I was listening to the NS10 Basic Nutrition webcast from Berkley recently, and they very much play down the skin cancer from tanning risk, on the basis that there are two main types, malignant melanoma (very nasty, not affected by actinic exposure) and basal cell carcinoma (nothing like as nasty, affected by actinic exposure). You have to weigh up these risks against the risks of hypovitaminosis D (osteomalacia, depression, psoriasis, prostate cancer).

I’m going to cut and paste the notes that I took from the vitamin D lecture below, because its interesting, pertinent stuff but I’m too lazy to put it into prose. You can listen to the lecture (possibly not the same year as the one I listened to) here.

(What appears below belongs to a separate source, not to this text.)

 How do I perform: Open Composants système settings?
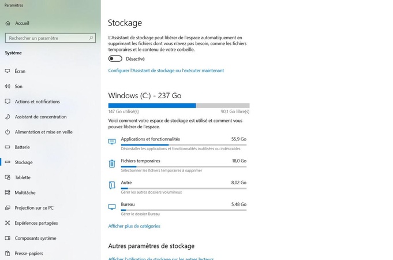click(x=35, y=238)

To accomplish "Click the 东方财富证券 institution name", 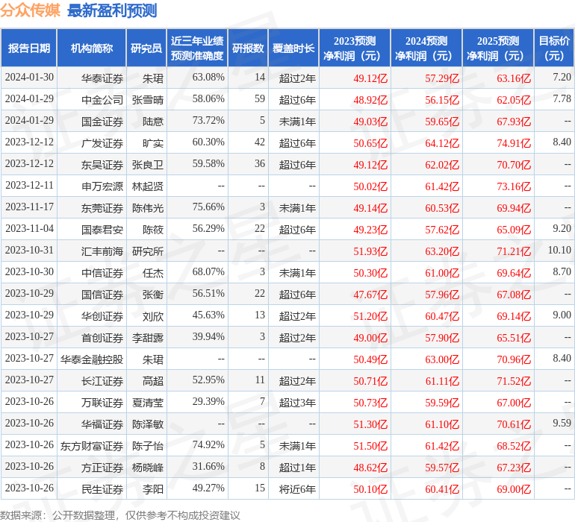I will point(92,446).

Light skin better at absorbing vitamin D - theoretically reproductive capability should drop in high-latitude climes if vitamin D not supplemented in diet. Most foods don’t have much vit D (milk is big source)

Parathyroid senses dropping calcium levels and produces PTH which causes activation D3 to calcitriol; this increases intestinal uptake of calcium via gene upregulation. BOTH calcitriol and PTH cause bone to dump calcium.

If you have enough vit D3 and not enough calcium this will eventually decalcify their bones.

Osteomalacia (=rickets in infants) - organic bone matrix normal but not calcified.
Osteoporosis - maxtrix/calcium ratio normal but both reduced, leading to thin and brittle bones. Starts at the age of 30!

If you’re white/asian, old, sedentary, female and small you have bigger risk of osteoporosis. Important to build up calcium when younger.

Most old ladies don’t fall and break their hip - they break their hip and then fall.

Astronauts on their return never strut out - always carried out by people. 2% irreversible bone loss per month at the moment - real issue for 2y trip to Mars!

Vit D3 also needed for reproduction, to stop psoriasis, cancer (?breast, colon and prostate) and autoimmune diseases (T1 DM) and SAD

100,000 IU in one month reduced depression in 8 subjects.

Adequate intake 5-15 µg/d traditionally, but this probably isn’t actually adequate (will also depend on skin colour, skin surface exposed, sunlight exposure etc).

Need 10 mins a day of good sunlight with trunk exposure for good intake. Sun block prevents it!

Malignant melanoma is much nastier than basal cell carcinoma - the first one hasn’t been shown to be sun associated, the second one has but is generally curable.

Toxicity is overexaggerated. Poss up to 4000 units may be useful (based on effect of less than this on rickets)

Rickets becoming quite a problem in inner cities, esp darker skinned people or those who are lactose intolerant.

Beyond the cancer risk with smoking, there are links to heart disease, stroke, hypertension, copd, emphysema,…

Non-cancer-related tanning risks are minimal, besides resembling a reptile after extended tanning for decades.

Good points. This was one of the worst Cecil answers ever. It’s been pointed out that the incidence of lung cancer is similar to that of skin cancer. However, I believe Lung Cancer is much more serious and deadly than skin cancer, on average. I have known so many people who have had skin cancer, requiring simple procedures to remove it, and have been fine afterwards, whereas lung cancer seems to be more deadly. I believe there are stats on lung cancer deaths and skin cancer deaths, which Cecil should have looked up and cited. From there he could have applied the cigarette and tanning bed effect on those stats, and see who would’ve “won the bet.” I don’t know Cecil well enough, but perhaps he’s a smoker who was afraid to state an obvious fact.

Quick follow-up. I googled “skin cancer deaths” and cigarette related deaths. Skin cancer caused about 10,000 per year vs. 50,000 for smoking related deaths.

But he did say who should have “won the bet:”

RR

Yeah, River Runner, I guess he did say the writer “won the bet,” but only in an offhand way, after a few paragraphs of not really good statistical argument, which could have been replaced by a quick statement of deaths caused by the two behaviors.